Ninni Culottes 02

A woman wearing grey ikat culottes, a black sweater, and black boots stands in front of a mirror holding a camera. Only the bottom half of her body is visible.
Side view of a woman wearing grey ikat culottes, black boots, and a black sweater. Only the lower half of her body is visible.

Pattern/Technique: Ninni elastic waist culottes by Named

Modifications:

  • Used Zanzibach tutorial for inseam pockets rather than the method suggested in the pattern (saved to Drive for posterity)

  • Fabric width wasn't long enough to cut the waistband in one piece, so I cut it in 2 pieces and added 3/8" seam allowance on one end to compensate. Because I had limited fabric / was trying to match patterns, I cut a long piece of waistband, then a smaller section (approx 18 in) and attached them together

  • Added bartacks to the pocket edges for reinforcement

Materials: Used 2 yds (57") of Gray ikat cotton/linen/rayon blend from Joann Fabrics. Stitched with Aurifil Natural White 50 wt, using 70/10 universal needle.

New skills: Pattern matching

Lessons: This was the first time I've tried large pattern matching on pants, and I was pleasantly surprised that I managed to get a decent match while using very little fabric. Based on how pants are constructed, it's most important to consider pattern repeats at the front and back crotch seams, and the outer side seams.

What I'd do differently: This time I decided to not topstitch the elastic, so I used 32 3/4" of elastic (since topstitching won't stretch it out). I like the look of the non-topstitched elastic, however because the pattern actually calls for 1 3/8" elastic the waistband is a little wide and the elastic migrates. I used non-roll elastic so I don't anticipate issues with it flipping, but if this actually proves to be an issue, I'll reduce the length of the elastic and top-stitch it to keep it stationary.

Care: Machine wash, lay flat to dry

Fen Top

Lauren, a white woman, wears a bright blue shirt and some reddish pants while holding a camera to take a selfie.

Pattern/Technique: Fen Shirt by Fancy Tiger Crafts, size 20

Materials: Mora Slub rayon/linen blend in Cobalt, 2.5 yds

New skills: n/a

Lessons: This shirt came together really quickly—it's only 3 pieces and I've practiced all the techniques before--which is a nice affirmation of the skills I've been building over the past year.

I notched the underarm seams after serging them and took care not to notch too aggressively (the material is a pretty loose weave and I didn't want the notches migrating into the seams).

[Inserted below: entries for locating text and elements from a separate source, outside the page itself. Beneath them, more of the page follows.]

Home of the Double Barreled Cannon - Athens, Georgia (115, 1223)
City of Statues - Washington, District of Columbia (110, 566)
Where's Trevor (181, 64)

The material seems to be holding and not fraying but I should keep an eye on this. (Update: the fabric has definitely frayed with washing and some of the serged edges have actually frayed away, though the seams appear to be still structural. I think in the future with loose weave I may serge and not notch, and see if the fabric can stretch to accommodate the underarm curve.)

I went out of order on the steps for finishing the neckband; I didn’t serge the bias binding before attaching it to the neckline, instead I serged the entire thing after attaching, and then pressed the seam to the inside of the shirt.

Topstitching the neckline is super important, especially with a shifty/drapey fabric that will stretch out when manipulated.